銃で身構えるアジア系米国人が増加、コロナ禍の差別などで
この女性は、銃を持つことは有色人種や少数派などの女性が自衛方法を学び、新たな技能を身につけられる機会になるとも強調。州内で起きた2件の銃乱射事件を受け、射撃場で友人と共にアジア系米国人が直面する試練や精神的な疾患の治療を確保する上での障害などの問題について意見交換した。同様に銃の安全な保管方法や操作の訓練なども話し合ったという。
あるアジア系の男性は米テレビ局「ヒストリーチャンネル」のリアリティー番組の射撃競争でプロを負かして10万ドルの賞金を手にし、銃販売業者との契約も勝ち取っていた。

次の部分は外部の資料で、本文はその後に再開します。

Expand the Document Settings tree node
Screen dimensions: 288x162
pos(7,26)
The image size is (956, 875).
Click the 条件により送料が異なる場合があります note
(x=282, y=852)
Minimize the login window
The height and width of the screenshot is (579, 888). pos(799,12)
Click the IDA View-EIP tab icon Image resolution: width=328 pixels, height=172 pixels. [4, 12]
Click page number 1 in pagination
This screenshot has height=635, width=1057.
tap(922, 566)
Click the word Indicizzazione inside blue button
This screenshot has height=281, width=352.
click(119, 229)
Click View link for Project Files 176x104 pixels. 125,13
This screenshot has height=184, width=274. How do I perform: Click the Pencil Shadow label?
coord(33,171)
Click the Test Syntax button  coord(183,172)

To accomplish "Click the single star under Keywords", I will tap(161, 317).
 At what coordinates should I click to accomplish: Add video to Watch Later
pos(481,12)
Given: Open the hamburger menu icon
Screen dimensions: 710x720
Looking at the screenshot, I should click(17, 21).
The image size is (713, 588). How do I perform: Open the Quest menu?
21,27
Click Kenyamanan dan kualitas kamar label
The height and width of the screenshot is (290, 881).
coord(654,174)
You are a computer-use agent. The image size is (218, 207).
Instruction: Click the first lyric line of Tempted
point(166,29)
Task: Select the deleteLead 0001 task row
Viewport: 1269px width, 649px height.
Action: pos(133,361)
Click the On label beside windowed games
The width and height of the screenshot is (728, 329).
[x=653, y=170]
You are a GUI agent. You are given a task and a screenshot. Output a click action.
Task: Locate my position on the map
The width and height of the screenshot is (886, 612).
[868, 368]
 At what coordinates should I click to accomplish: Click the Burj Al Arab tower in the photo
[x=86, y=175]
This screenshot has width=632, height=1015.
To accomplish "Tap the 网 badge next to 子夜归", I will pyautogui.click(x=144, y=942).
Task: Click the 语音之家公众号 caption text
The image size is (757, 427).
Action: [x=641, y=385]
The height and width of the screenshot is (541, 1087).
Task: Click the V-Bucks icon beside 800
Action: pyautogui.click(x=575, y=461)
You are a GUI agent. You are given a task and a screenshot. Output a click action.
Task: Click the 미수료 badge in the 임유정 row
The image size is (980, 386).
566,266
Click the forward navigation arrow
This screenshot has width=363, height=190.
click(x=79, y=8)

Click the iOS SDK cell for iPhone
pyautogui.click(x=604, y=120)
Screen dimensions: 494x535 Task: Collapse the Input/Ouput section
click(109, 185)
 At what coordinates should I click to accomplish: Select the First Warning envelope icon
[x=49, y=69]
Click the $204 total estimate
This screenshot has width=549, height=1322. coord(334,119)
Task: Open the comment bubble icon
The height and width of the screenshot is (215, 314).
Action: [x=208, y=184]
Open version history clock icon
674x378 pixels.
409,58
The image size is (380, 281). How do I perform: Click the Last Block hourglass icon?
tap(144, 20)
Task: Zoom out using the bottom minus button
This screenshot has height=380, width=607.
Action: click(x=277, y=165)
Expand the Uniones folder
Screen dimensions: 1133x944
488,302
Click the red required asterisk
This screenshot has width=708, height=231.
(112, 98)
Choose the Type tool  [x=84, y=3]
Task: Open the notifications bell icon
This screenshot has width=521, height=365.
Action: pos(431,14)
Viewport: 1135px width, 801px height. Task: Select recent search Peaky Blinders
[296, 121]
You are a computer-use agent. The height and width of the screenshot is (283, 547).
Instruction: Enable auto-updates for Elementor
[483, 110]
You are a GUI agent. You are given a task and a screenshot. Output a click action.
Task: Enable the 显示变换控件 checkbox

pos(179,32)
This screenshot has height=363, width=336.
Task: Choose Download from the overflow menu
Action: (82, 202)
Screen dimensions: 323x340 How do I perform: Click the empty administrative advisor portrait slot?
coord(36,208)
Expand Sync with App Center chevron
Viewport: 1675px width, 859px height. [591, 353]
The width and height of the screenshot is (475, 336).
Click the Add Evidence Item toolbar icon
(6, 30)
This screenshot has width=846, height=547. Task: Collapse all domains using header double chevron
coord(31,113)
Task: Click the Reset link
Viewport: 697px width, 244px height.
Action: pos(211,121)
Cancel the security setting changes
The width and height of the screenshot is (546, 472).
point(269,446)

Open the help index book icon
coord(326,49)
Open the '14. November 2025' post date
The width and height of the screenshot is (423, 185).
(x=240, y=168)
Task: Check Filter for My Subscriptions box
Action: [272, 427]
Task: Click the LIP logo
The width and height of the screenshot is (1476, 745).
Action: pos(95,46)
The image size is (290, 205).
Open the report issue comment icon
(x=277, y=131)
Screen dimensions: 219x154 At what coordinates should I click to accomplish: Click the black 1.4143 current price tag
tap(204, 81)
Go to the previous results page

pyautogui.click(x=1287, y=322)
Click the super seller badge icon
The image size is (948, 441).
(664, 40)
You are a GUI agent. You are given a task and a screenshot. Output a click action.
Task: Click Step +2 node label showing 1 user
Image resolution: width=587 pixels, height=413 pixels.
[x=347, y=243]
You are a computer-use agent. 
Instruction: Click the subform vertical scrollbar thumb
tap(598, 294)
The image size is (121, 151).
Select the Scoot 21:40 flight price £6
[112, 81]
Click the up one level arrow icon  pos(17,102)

個人の銃器保有などの権利を保障する米憲法修正第2条を擁護する活動を展開している。
ただ、公衆衛生の観点から銃による暴力撲滅を目指す米非営利団体「バイオレンス・ポリシー・センター」の責任者は、男性を「良くても大使、最悪なら販売担当員」と酷評。同団体が2021年に出した分析報告書「小火器産業のアジア系米国人への銃の売り込み方」ではこの男性のあり方にも言及していた。
同責任者は、銃器産業界の販売の焦点はこれまで年配の白人の男性だったがその数が減っている現実に直面していると指摘。たばこ産業の教訓を借りれば、代わりとなり得る顧客層を見出せないでいるとの現状に触れた。
新型コロナウイルスが世界的に蔓延(まんえん)した際、銃器産業界はSNS上でヘイトクライム(憎悪犯罪)を止める道のりはより多くの銃保持によるとの宣伝戦を展開した。「アジア系に起きるヘイトクライムを商機と見て、これは利用できると踏んだのだろう」との批判をにじませた。